If you’re concerned or intrigued about how you’re feeling, and you’ve been experiencing this mood for 2 or more weeks, it’s highly advisable that you reach out to a mental health professional.
Only they can provide an accurate diagnosis and guide you to the best course of action.
Untreated depression often leads to more intense feelings, so it’s recommended you find support.
Both post-wedding blues and post-wedding depression can be managed. You can feel better and you’re not alone.
Besides getting the support of a professional, depression self-care can also help. Here are some other coping tips:
Communicating with your partner
Post-wedding depression or blues can be challenging for both partners. By being open about what you’re feeling, you can work as a team to find solutions.
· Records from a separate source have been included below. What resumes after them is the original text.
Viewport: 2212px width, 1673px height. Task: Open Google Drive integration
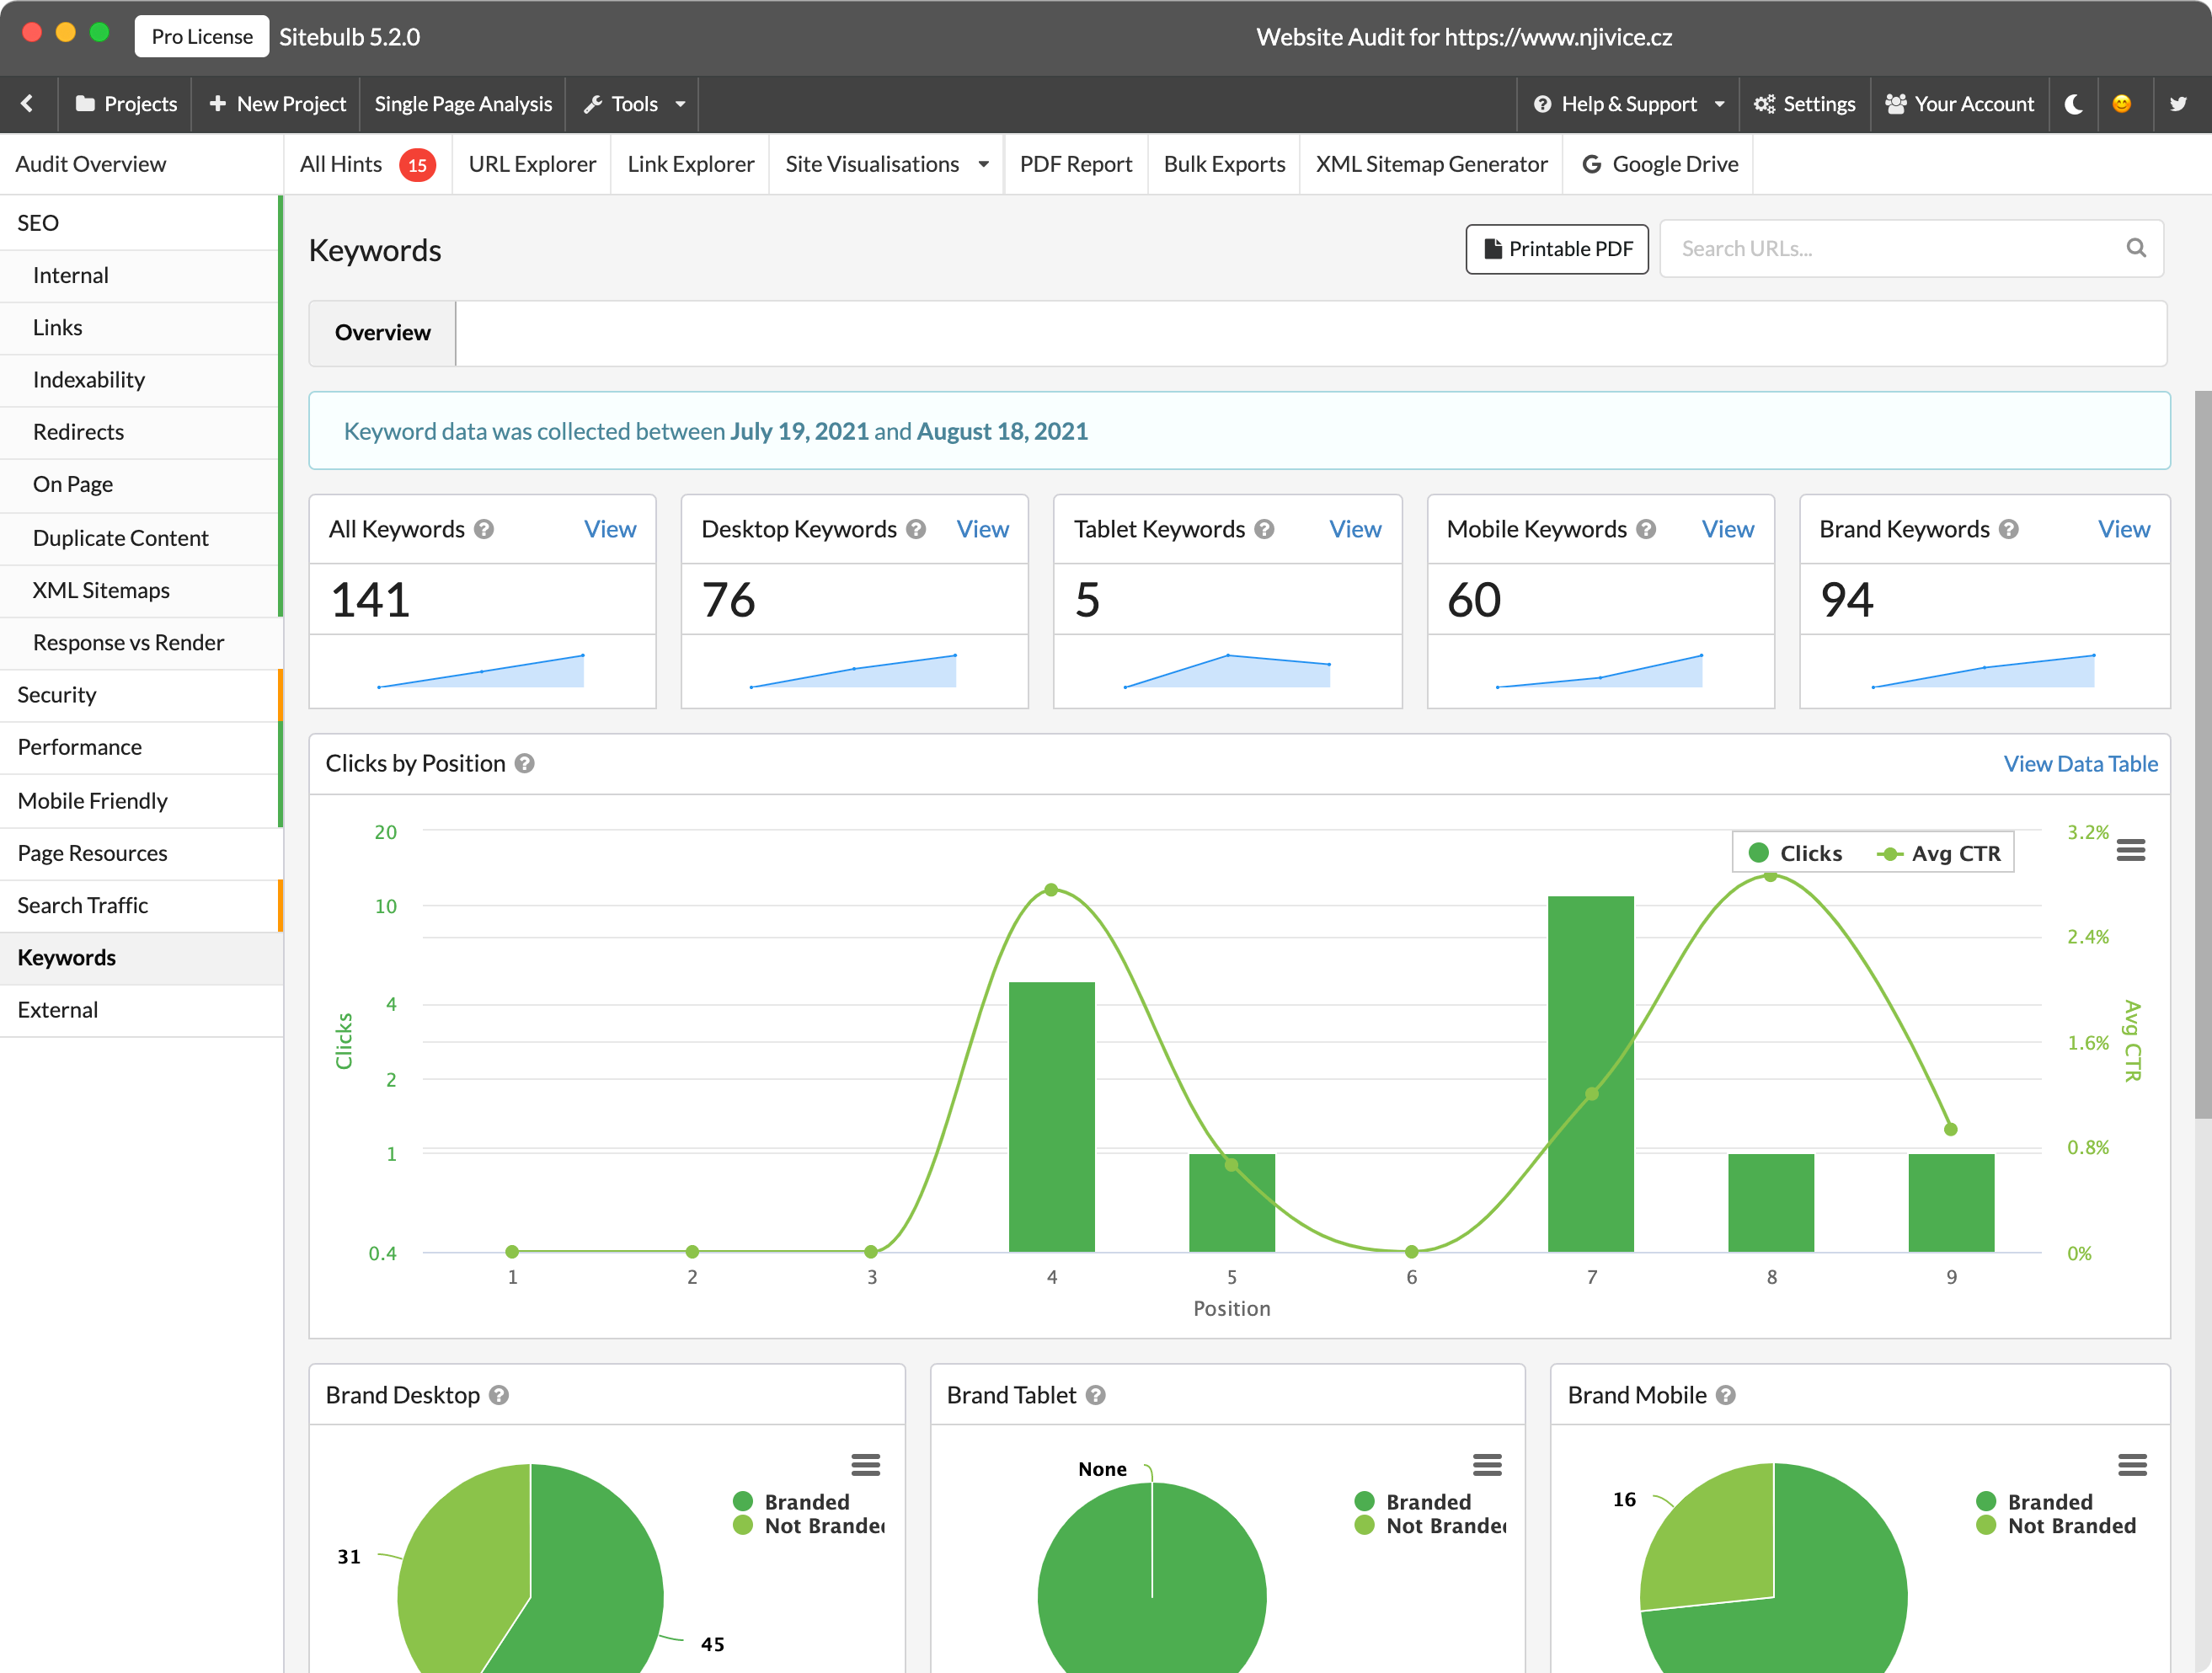click(x=1659, y=162)
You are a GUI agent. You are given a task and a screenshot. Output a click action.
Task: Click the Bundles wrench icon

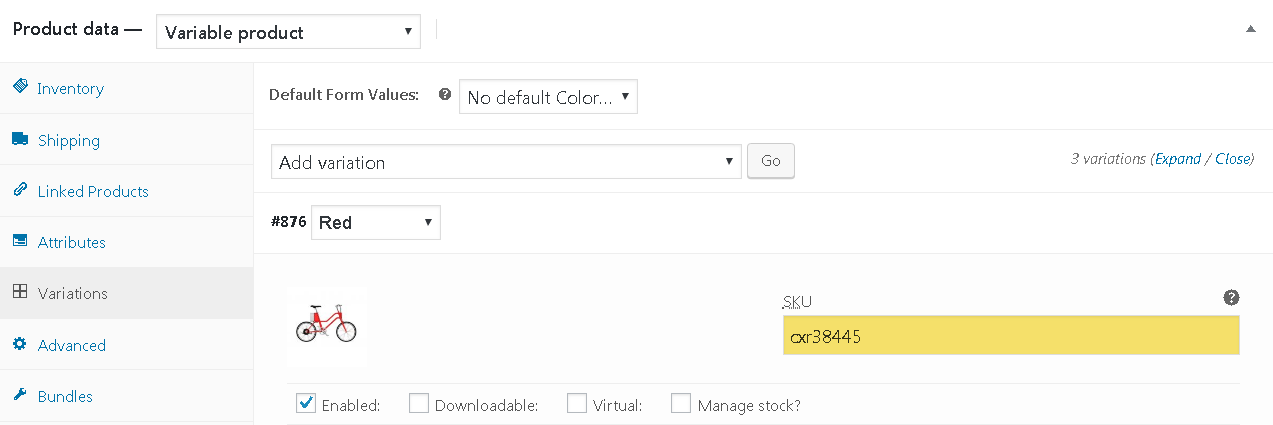[20, 395]
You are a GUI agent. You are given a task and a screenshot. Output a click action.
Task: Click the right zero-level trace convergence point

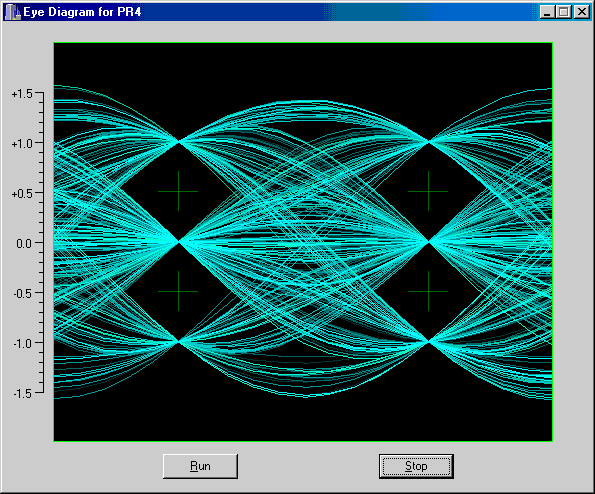coord(428,241)
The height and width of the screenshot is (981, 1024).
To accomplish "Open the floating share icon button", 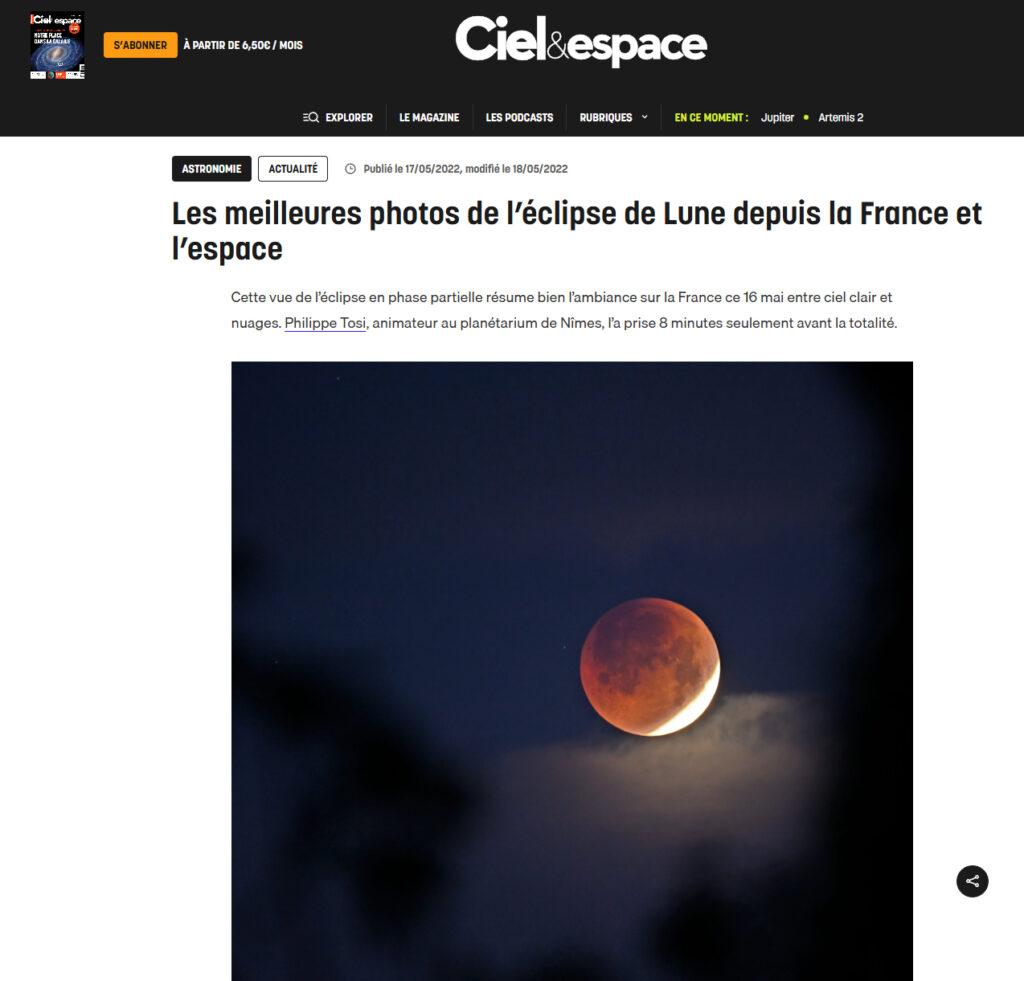I will (972, 881).
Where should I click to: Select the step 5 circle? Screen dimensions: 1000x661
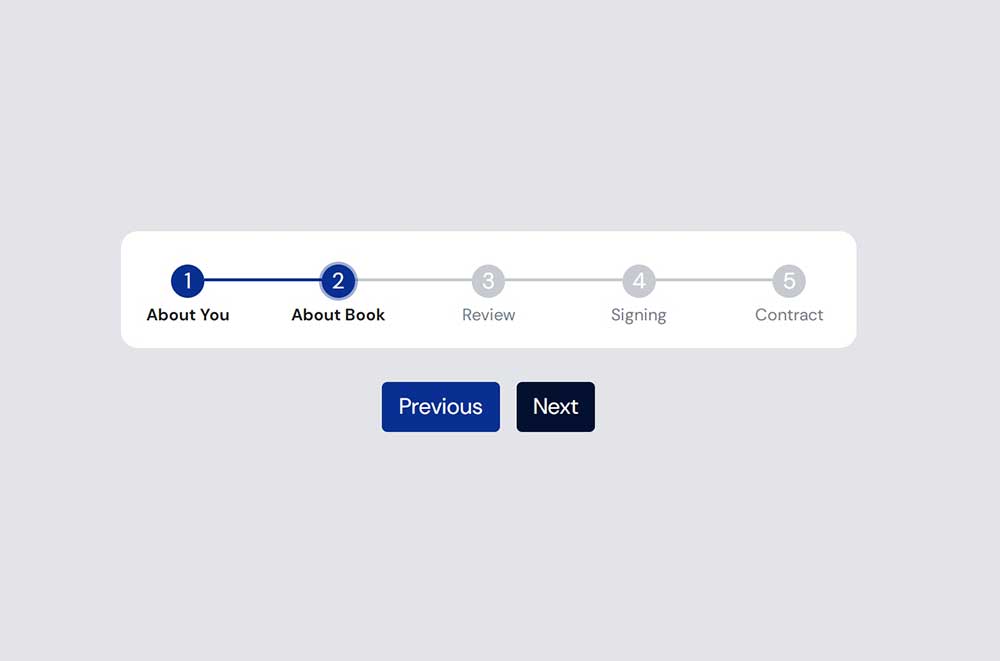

Peifer says it may be beneficial to seek therapy together to help lay a solid foundation for the rest of your marriage.
Maintaining parts of your unmarried life
If your post-wedding emotions involve a sense of loss of family, routines, or friends, Peifer encourages you to keep up with aspects from that part of life that bring you joy.
“Love Friday night movie nights with your best friends? Maintain them,” she suggests.
Setting a new goal
The excitement of planning a big wedding doesn’t have to be gone forever. There are many other opportunities to set a goal, plan for it, and work toward a “big day.”
Competitions and team events can be something you and your partner work toward together.
You may also find joy and excitement in:
- planning a family vacation
- organizing a housewarming party
- creating a way to track your new family’s expenses
- saving to purchase a new home
- preparing a first-year wedding anniversary
- remodeling or redecorating your home
- celebrating your partner’s first birthday as your spouse
You’ve had your “Big Day” and now you’re feeling low. Is it grief, depression, or the blues? Low motivation, a sense of hopelessness, and fatigue may be signs of any of these. Only a mental health professional can provide an accurate diagnosis.
Besides professional support, open communication with your partner, new goals, and keeping connected to some of your old routines can help.
Depression is a mental health condition but it’s possible to manage symptoms and find relief.